Nel restauro del 1975, sebbene Colalucci criticò l’inversione dell’immagine, non riportò il dipinto nella situazione originaria. A breve sapremo se il Ministero competente deciderà di mantenere in essere la modifica o di ritornare alla situazione ante seconda guerra mondiale.
Abbiamo già sottolineato come la battaglia di Lepanto sia intimamente legata alla Festa del SS. Rosario: a Gaeta esiste la Confraternita del SS. Rosario dal 4 settembre 1607 come dimostra la bolla di erezione canonica di Fra Ludovico Istella, Padre Generale dei Domenicani. In origine, il pio sodalizio aveva sede nel convento di San Domenico, usufruendo di alcuni locali adiacenti la portineria del convento.

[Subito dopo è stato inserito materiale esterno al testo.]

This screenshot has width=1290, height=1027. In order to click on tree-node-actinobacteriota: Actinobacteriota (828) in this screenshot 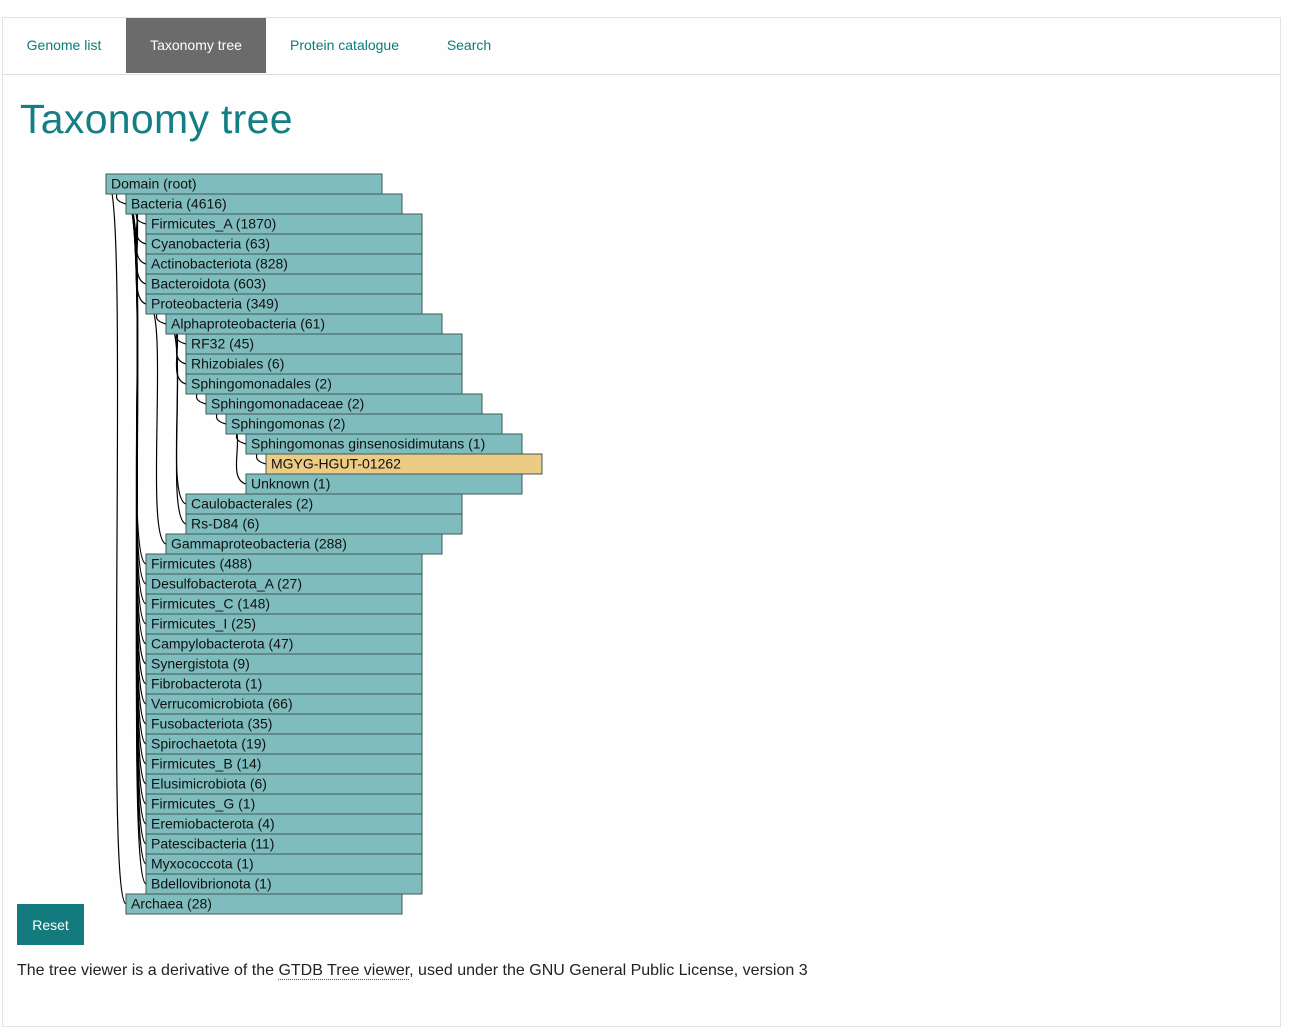, I will do `click(284, 264)`.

La bolla di erezione del 1607
Nel 1799 la confraternità acquisì i locali della vicina chiesa di San Tommaso Apostolo (prima citazione 1135), già parrocchia fino al 1809. Intanto, nel 1806 il convento di San Domenico fu soppresso dai Francesi. Ancora oggi la confraternita di Gaeta, con il suo Priore, Renato Satriano, continua la sua opera di evangelizzazione nella chiesetta di via Aragonese che, nel corso del tempo è stata ampliata, abbellita e decorata ad opera della confraternita, ma anche grazie all’interessamento di Ferdinando II di Borbone.
All’interno del luogo di culto sono da segnalare, tra le altre opere d’arte, l’altare maggiore del 1738 e la pala, del 1737, raffigurante la Madonna del Rosario, dono del pittore Sebastiano Conca.


Sempre di pertinenza della confraternita è un locale uso Terrasanta, al di sotto del complesso di San Domenico, … ma di questo parleremo in un’altra occasione.